A socialist and a libertarian capitalist are arguing about income inequality in the UK:
S: "Allowing some people to earn many millions of pounds every year is wrong. And, as in the example of private equity fat-cats, paying a smaller proportion of their huge incomes in tax than a cleaner? A menial labourer pays more on every pound of his £15 k salary he earns than a guy earning £1 million? This cannot be justified! I propose a "maximum salary" (as suggested today on Guardian Unlimited's CiF...) - people can only earn a maximum of 100 times the average income (around £1.7 million in the UK) and can only accumulate an estate 50 times this amount! The excess should be paid in tax or given to charity!"
LC: "Why? It's not as if central government gave these people that money - why should it be theirs to take? Wealthy people like Bill Gates, JK Rowling, Robert Dyson etc have contributed to the richness and diversity of the world we live in, should they not be rewarded?"

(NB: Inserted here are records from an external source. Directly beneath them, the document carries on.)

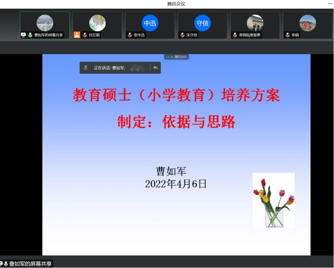Click the blue 中迅 avatar circle
The image size is (334, 268).
(x=150, y=23)
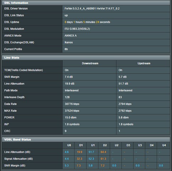Click the DSL Exchange Ikanos value

pyautogui.click(x=69, y=42)
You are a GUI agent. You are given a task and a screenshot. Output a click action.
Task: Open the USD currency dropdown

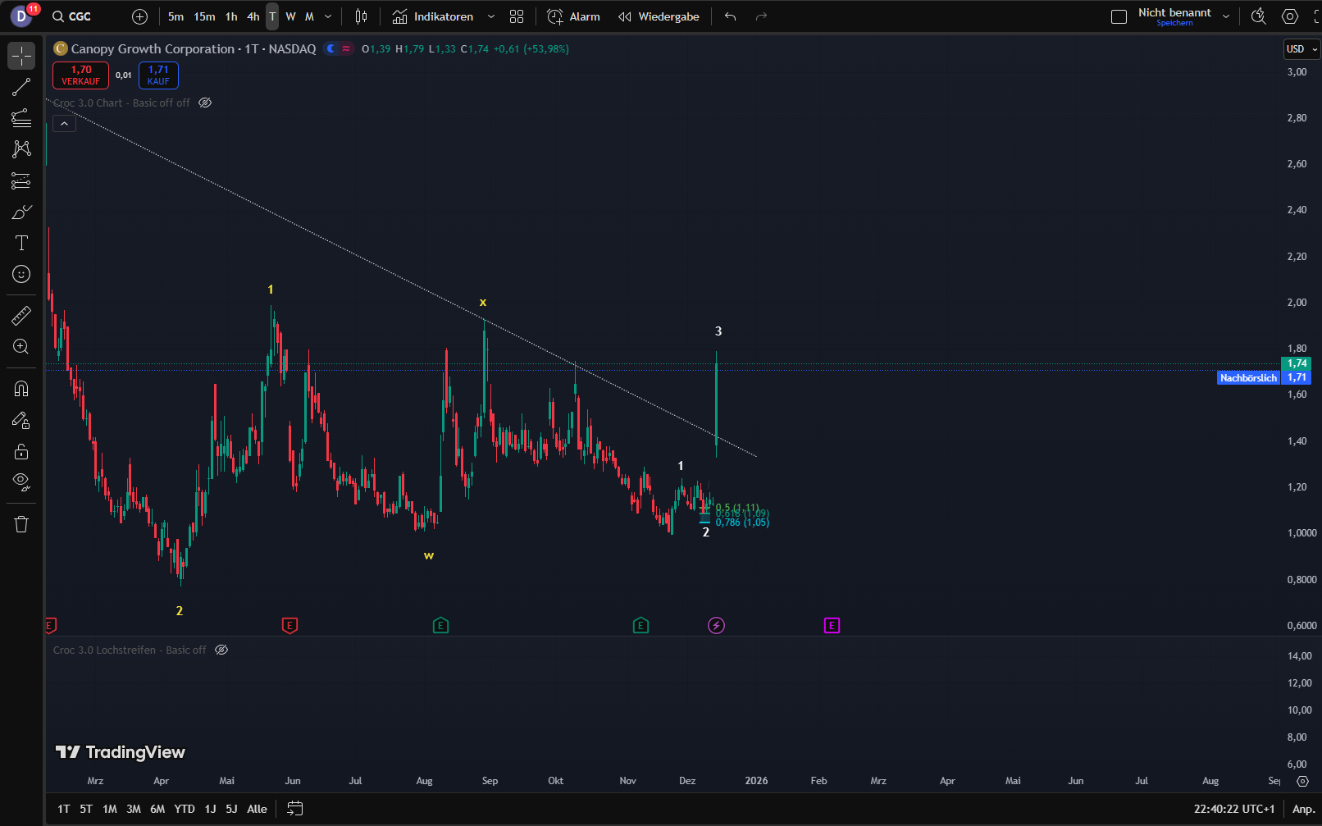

S: "Overcharging for a second-rate OS, writing overhyped children's books and designing a better vacuum cleaner? Anyway - giving excess income to charity should be mandatory, but which charity you pay into shouldn't be. Then you would be able to choose the reward for your labours: which particular way to make the world a better place. Anyway: "central government" provide the basic infrastructure and commons that allows the free market to exist, also recall that "central government" is democratically elected by a majority (or at least a plurality) of voters."
LC: "That's actually a good point about choosing which charity to give you excess to. Maybe Diab is right, but it still feels like an imposition to me - what happens if the wealth is inherited?"
S: "I guess in this case inherited wealth would also be limited."
LC: "Right, so what about genetic characteristics? What if someone is more intelligent due to the activation of a particular gene that enhances the early development of the hippocampus?"
S: "That would be the part of the brain that controls spacial mapping and influences mathematical understanding?"
LC: "Right, so how do you redistribute genetically inherited traits?"
S: "First off: wealth is not a genetic trait. I would quote "each according to their ability to each according to their needs but we both know that's a broken idea anyway..."
LC: "Agreed."
S: "Secondly the "elite" would still have a (crude) reason to create wealth, beauty, and help people - they could choose how the excess money they spend is spent. They just have to give it to a charity. They could even make their own charity I guess."
LC: "I still think that an "upper limit" on wealth is an area the government shouldn't legislate on. It's like capital punishment, the state has no right to murder people, and it has no right to prevent people becoming ludicrously wealthy. Also, if charity becomes compulsory, it will be less valued generally - it will become just another tax. I also don't think a few extremely wealthy people are a problem, inequality should be solved by increasing the wealth of the people at the bottom by encouraging them to aspire, rather than handing them cash confiscated from the very wealthy."
S: "The problem is that in many cases the people at the bottom of the income scales are there simply because of circumstances beyond their control, like intelligence - a concept I am not entirely comfortable with - but nevertheless there are differences in people's ability to comprehend, visualise, and affect their environment, it is beholden on those who can do so to help those who can't, or at least ensure they are happy."
LC: "Well I can agree with that - I would do so by encouraging aspiration and demolishing the class system - why should a lawyer be considered any more worthy than a plumber? Both perform essential tasks but the former is still thought of as being intagibly "better" - I hesitate to attempt any sort of social engineering, but entrenched class prestige isn't helping anything."
And so on.
I don't personally agree with Diab that there should be a super super tax on the uber-wealthy. There is an article (subscription required) in this week's issue of Prospect magazine on taxing the wealthy. It quotes the eminently sensible comment of Jean-Baptiste Colbert that taxation is the art of "extracting from the goose the maximum amount of feathers with the minimum amount of hissing".
Another intriquing nugget in the article was that for several years the proportion of GDP taken as tax has remained constant at around 37% for several years.
I doubt very much that the kind of super super tax proposed by Diab will be implemented any time soon. And I do believe that the current hysteria concentrates on the rich, when it should be concentrating on the poor - the scandal is that the income of poor people has not increased in the same way as the income of the richest people.